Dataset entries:
•••••

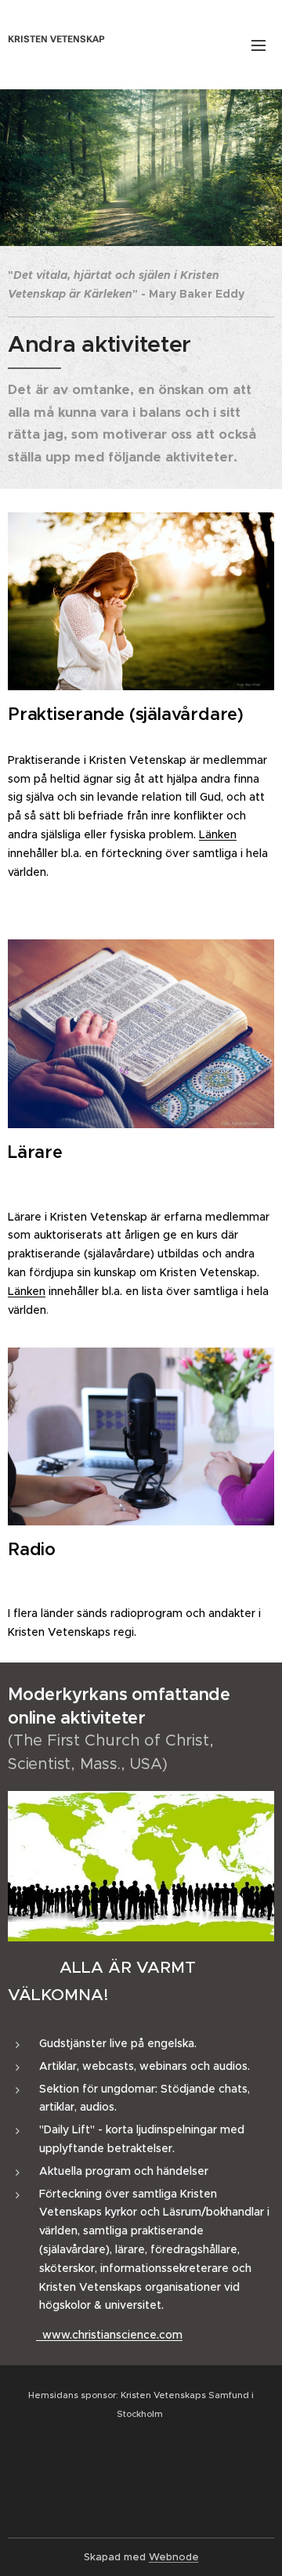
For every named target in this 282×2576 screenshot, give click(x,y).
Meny (258, 44)
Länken (218, 834)
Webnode (174, 2556)
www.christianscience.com (109, 2335)
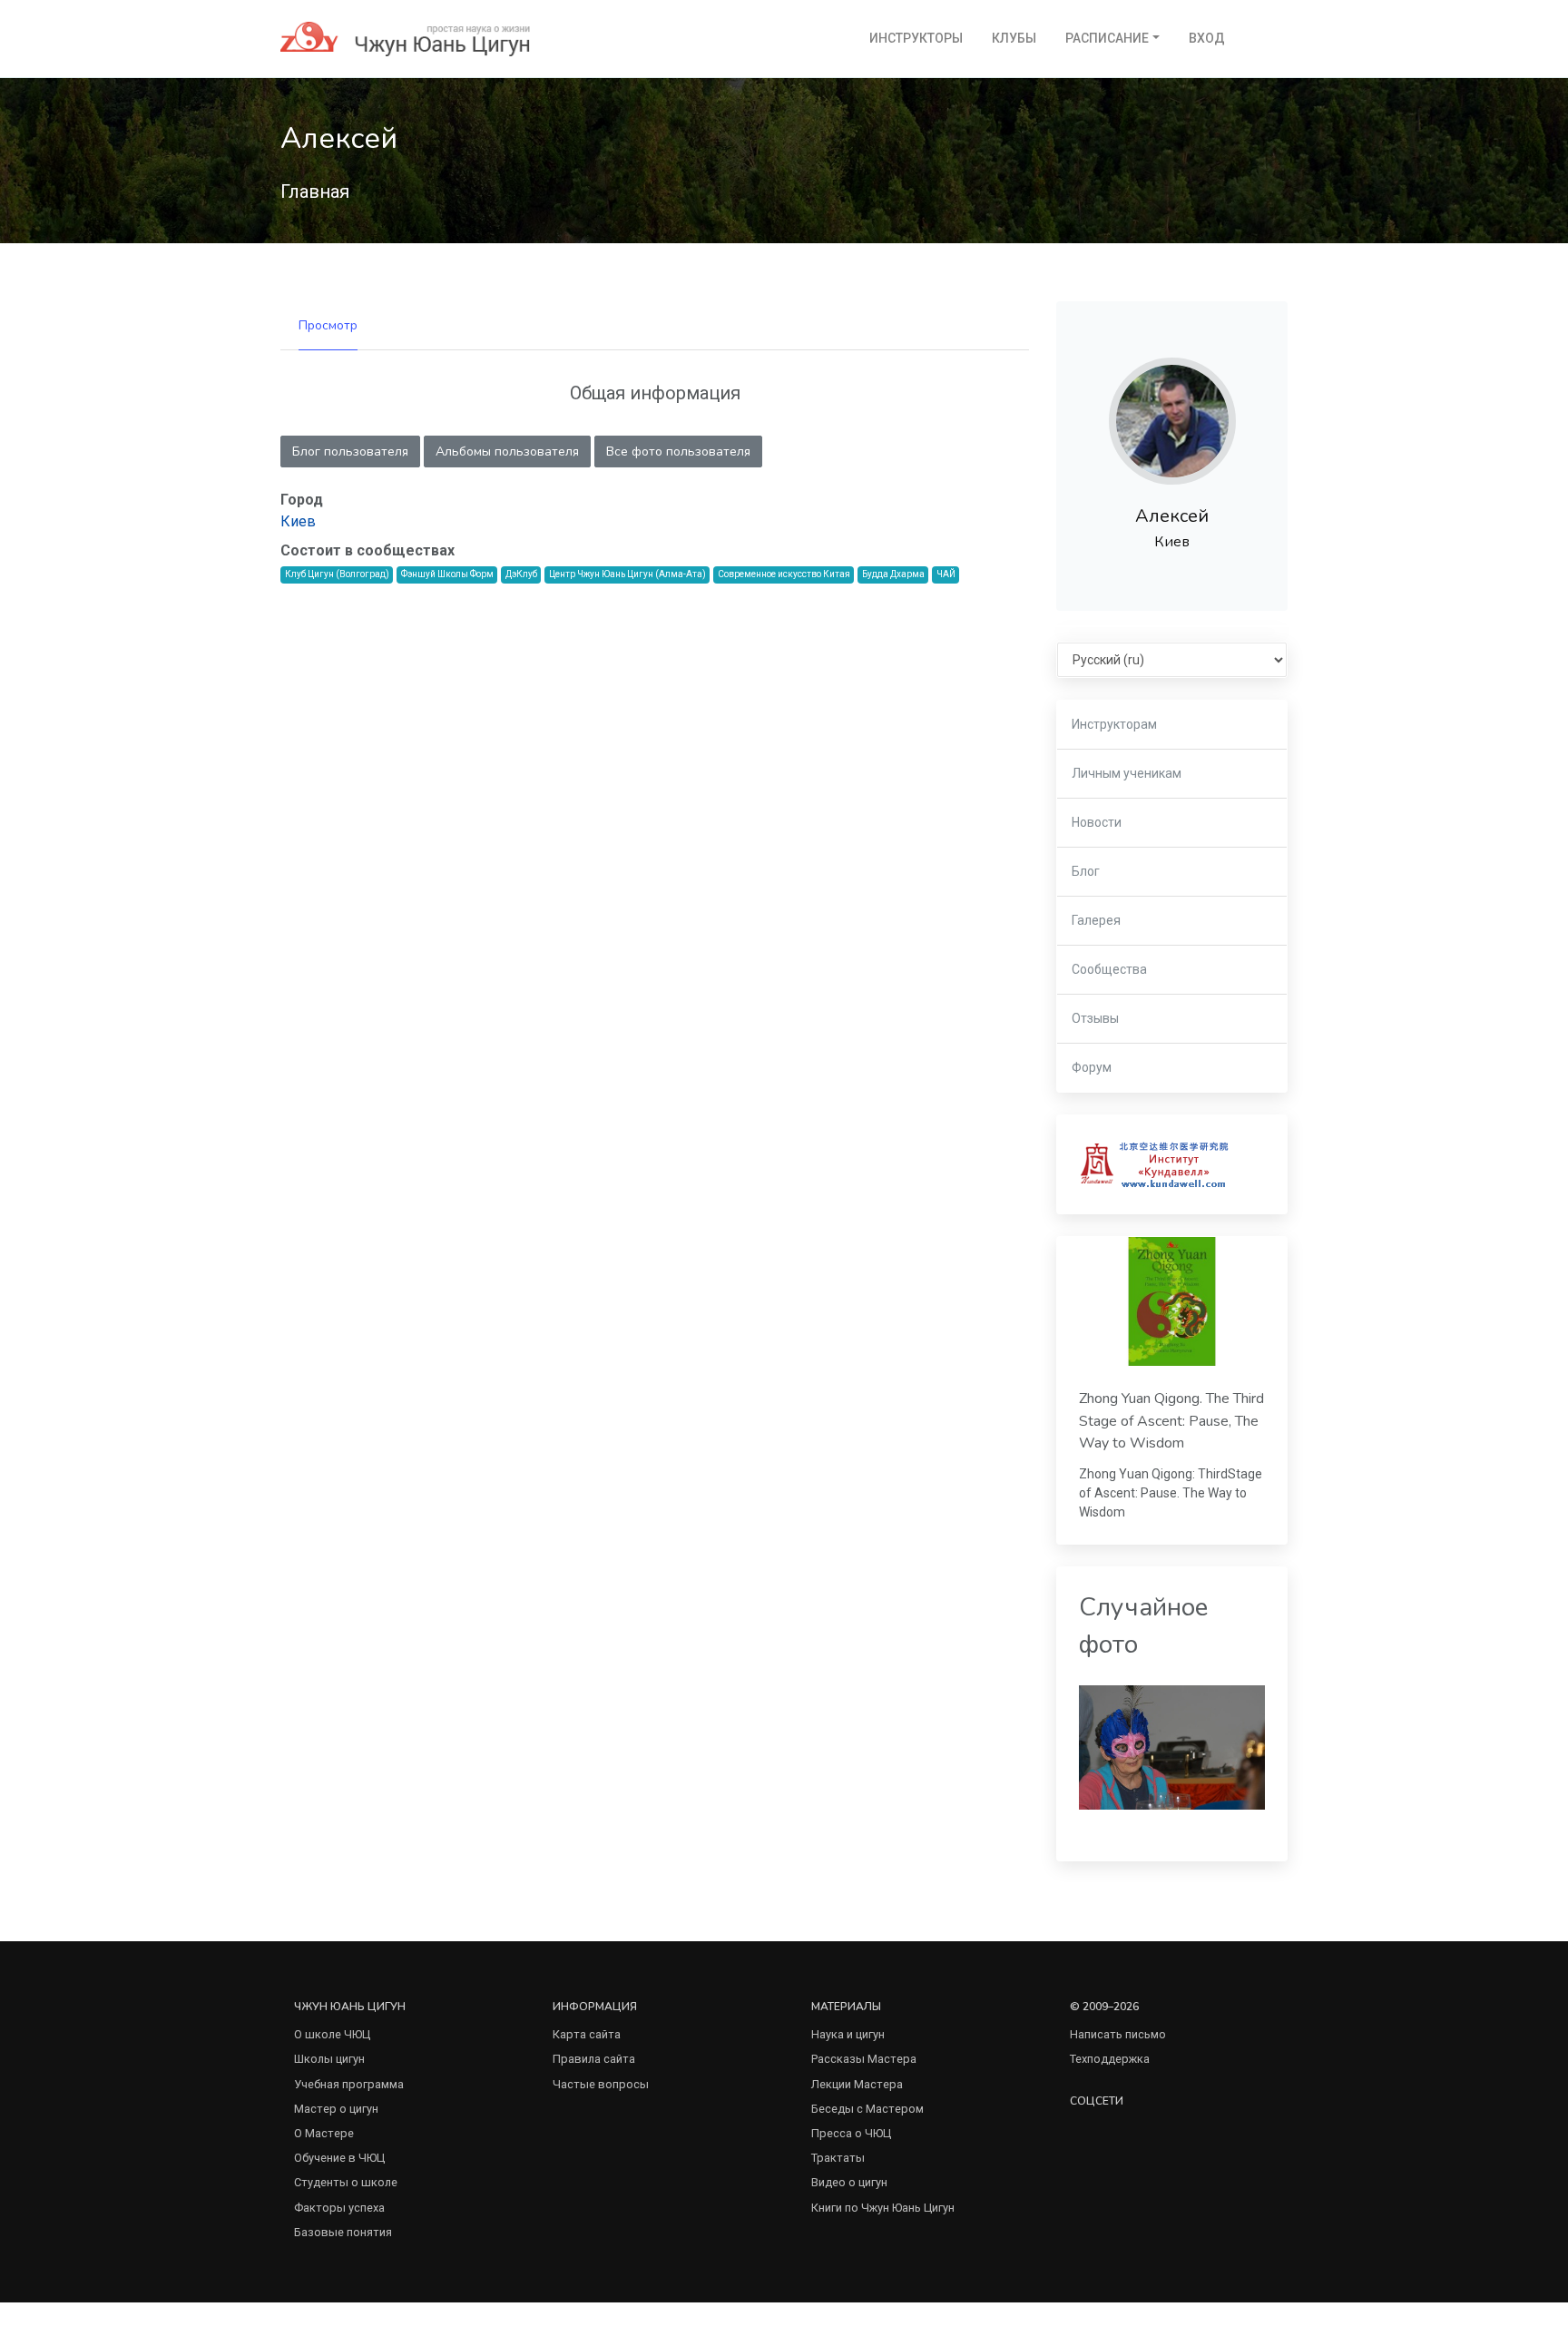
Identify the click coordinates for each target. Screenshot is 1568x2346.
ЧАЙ (946, 574)
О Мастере (324, 2133)
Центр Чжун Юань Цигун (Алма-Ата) (627, 574)
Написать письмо (1118, 2034)
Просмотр (328, 325)
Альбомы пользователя (507, 451)
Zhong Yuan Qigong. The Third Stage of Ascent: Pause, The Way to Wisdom (1171, 1421)
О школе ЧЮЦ (332, 2034)
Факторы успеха (339, 2207)
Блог (1086, 871)
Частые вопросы (601, 2084)
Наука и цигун (848, 2034)
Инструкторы (916, 38)
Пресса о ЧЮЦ (851, 2133)
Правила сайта (594, 2059)
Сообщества (1109, 969)
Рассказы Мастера (863, 2059)
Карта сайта (587, 2034)
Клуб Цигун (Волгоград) (337, 574)
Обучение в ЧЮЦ (339, 2157)
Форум (1092, 1067)
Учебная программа (349, 2084)
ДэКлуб (521, 574)
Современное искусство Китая (784, 574)
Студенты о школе (345, 2182)
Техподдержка (1110, 2059)
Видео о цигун (849, 2182)
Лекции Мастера (857, 2084)
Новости (1097, 822)
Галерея (1096, 920)
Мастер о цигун (336, 2108)
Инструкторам (1114, 724)
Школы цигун (329, 2059)
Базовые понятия (343, 2232)
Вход (1207, 38)
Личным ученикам (1126, 773)
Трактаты (838, 2157)
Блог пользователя (350, 451)
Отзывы (1095, 1018)
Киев (298, 521)
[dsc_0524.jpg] (1172, 1746)
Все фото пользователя (678, 451)
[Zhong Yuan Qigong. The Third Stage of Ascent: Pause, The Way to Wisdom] (1172, 1301)
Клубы (1014, 38)
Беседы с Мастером (867, 2108)
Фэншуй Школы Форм (447, 574)
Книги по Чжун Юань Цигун (883, 2207)
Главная (314, 191)
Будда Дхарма (893, 574)
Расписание (1107, 38)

•••••

■ **WHAT YOU WILL DO**
Would you set down the records above once more, exactly, with the pictures removed?

■ **COMPLETED TASK**
For every named target in this 282×2576 screenshot, give click(x,y).
Meny (258, 44)
Länken (218, 834)
Webnode (174, 2556)
www.christianscience.com (109, 2335)
Identify the click coordinates for each target. Screenshot is 1568x2346.
ЧАЙ (946, 574)
О Мастере (324, 2133)
Центр Чжун Юань Цигун (Алма-Ата) (627, 574)
Написать письмо (1118, 2034)
Просмотр (328, 325)
Альбомы пользователя (507, 451)
Zhong Yuan Qigong. The Third Stage of Ascent: Pause, The Way to Wisdom (1171, 1421)
О школе ЧЮЦ (332, 2034)
Факторы успеха (339, 2207)
Блог (1086, 871)
Частые вопросы (601, 2084)
Наука и цигун (848, 2034)
Инструкторы (916, 38)
Пресса о ЧЮЦ (851, 2133)
Правила сайта (594, 2059)
Сообщества (1109, 969)
Рассказы Мастера (863, 2059)
Карта сайта (587, 2034)
Клуб Цигун (Волгоград) (337, 574)
Обучение в ЧЮЦ (339, 2157)
Форум (1092, 1067)
Учебная программа (349, 2084)
ДэКлуб (521, 574)
Современное искусство Китая (784, 574)
Студенты о школе (345, 2182)
Техподдержка (1110, 2059)
Видео о цигун (849, 2182)
Лекции Мастера (857, 2084)
Новости (1097, 822)
Галерея (1096, 920)
Мастер о цигун (336, 2108)
Инструкторам (1114, 724)
Школы цигун (329, 2059)
Базовые понятия (343, 2232)
Вход (1207, 38)
Личным ученикам (1126, 773)
Трактаты (838, 2157)
Блог пользователя (350, 451)
Отзывы (1095, 1018)
Киев (298, 521)
[dsc_0524.jpg] (1172, 1746)
Все фото пользователя (678, 451)
[Zhong Yuan Qigong. The Third Stage of Ascent: Pause, The Way to Wisdom] (1172, 1301)
Клубы (1014, 38)
Беседы с Мастером (867, 2108)
Фэншуй Школы Форм (447, 574)
Книги по Чжун Юань Цигун (883, 2207)
Главная (314, 191)
Будда Дхарма (893, 574)
Расписание (1107, 38)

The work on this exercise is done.